Do you remember when you would go with your family down to the local DVD rental store and pick out a movie to watch over the weekend? Feels nostalgic, doesn’t it? When’s the last time you’ve rented a physical copy of a DVD? 5 years ago? 2 years ago?
With the rise of Netflix and other streaming services through the internet, it’s safe to say that DVD rental is dying, if not already dead in the U.S. Remember a store called Blockbuster?
Well what if I told you there was a way to relive that time in your childhood and a magical place you could go to to rent out DVDs? No, this place isn’t some museum.
Welcome to Japan!
Japan is a country known for its modern technology. While it does have the latest developments in robotics, some things that are outdated here in the United States of America are still common in the land of the Rising Sun, including renting DVDs! That’s right. In Japan, it’s still very common to go out and rent physical copies of DVDs!
I studied abroad in Japan for one year. While I was there, I was shocked when I realized everyone was used to simply going to a store and renting DVDs in 2015. For me, it seemed as if I had stepped into a time machine, relieving my childhood. I hadn’t rented DVDs in years!
My host family would rent DVDs all the time, in fact they took me to a DVD rental shop several times. I’m not the only one who felt like they were seeing a “living fossil” and like they were “slipping back into [their] childhood.”
Tsutaya is one of the biggest DVD rental chains in Japan. The two top video chains “account for 70% of all video rental stores in Japan.” Tsutaya has 1,461 stores in Japan (as of the end of December 2013). It also has 7 stores in Taiwan making it a grand total of 1,468 stores total.
Renting DVDs there is simple. All you need, is a membership card. Once you have that you simply go in, choose from a wide selection of DVDs and take home with you your selection for up to a week. Of course, new releases will be more expensive and can only be rented for a few days, but there is a wide of variety to choose from. From old to new, international domestic, you will be bound to find something that peeks your interest to take home with you.
The first Tsutaya opened in Hirakata, the city where I studied abroad, in 1983. They also launched an online service in 1999. Now, a streaming service is available for subscription members as well as mail delivery even though physical purchases, sells and rentals still seems to be more popular.
Why is DVD renting still alive and well in Japan? There might be several reasons. First, Tsutaya isn’t just a DVD rental shop. It also sells and buys books, CDs, games and DVDs. It also rents DVDs, books, magazines and CDS (for some reason, video games cannot be rented in Japan). Tsutaya also recently started opening big buildings called T-sites which include Tsutayas and other stores such as tech stores and even apple stores! Tsutayas can be found everywhere including across every block. Some Tsutayas even have Starbucks inside their stores, similar to like some Barnes&Noble in the States. Tsutaya was even featured in a list of the “20 most beautiful bookstores in the world”.

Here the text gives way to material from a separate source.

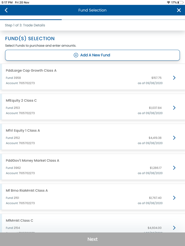
Task: Select the Fund Selection title bar
Action: (92, 10)
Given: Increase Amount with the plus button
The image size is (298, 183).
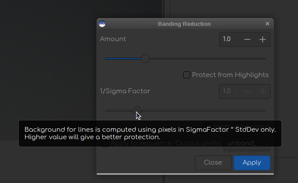Looking at the screenshot, I should 263,39.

Another reason might be that Japan is one of the few countries that watches more of its domestic content than imported content from Hollywood. This creates a wider demand for a more varied and larger range of media.

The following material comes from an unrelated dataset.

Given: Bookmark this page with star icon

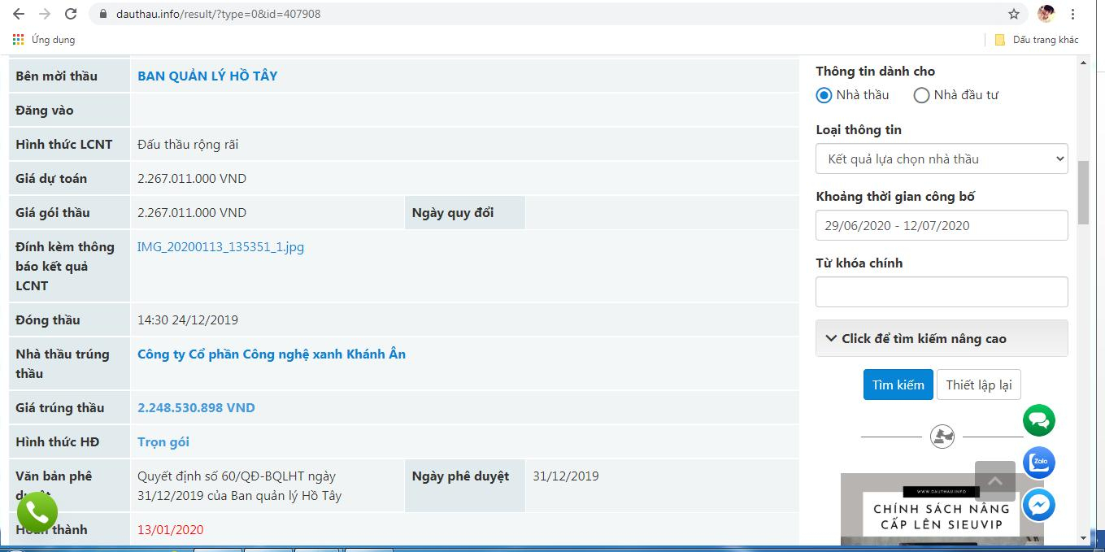Looking at the screenshot, I should coord(1013,14).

What do you think? Would you go Tsutaya if you ever go to Japan? How would you feel about renting DVDs? Nostalgic? Why do you think DVD rentals are still popular in Japan? What is Tsutaya doing differently than U.S. DVD rental shops did and why or why not is it being effective? Do you think DVD rental would have survived if the same marketing strategies had been implemented in the U.S.? What do you think the future holds for Japan’s DVD rental culture? Do you think the Japanese DVD rental culture will suffer the same fate as in the U.S? Only time will tell.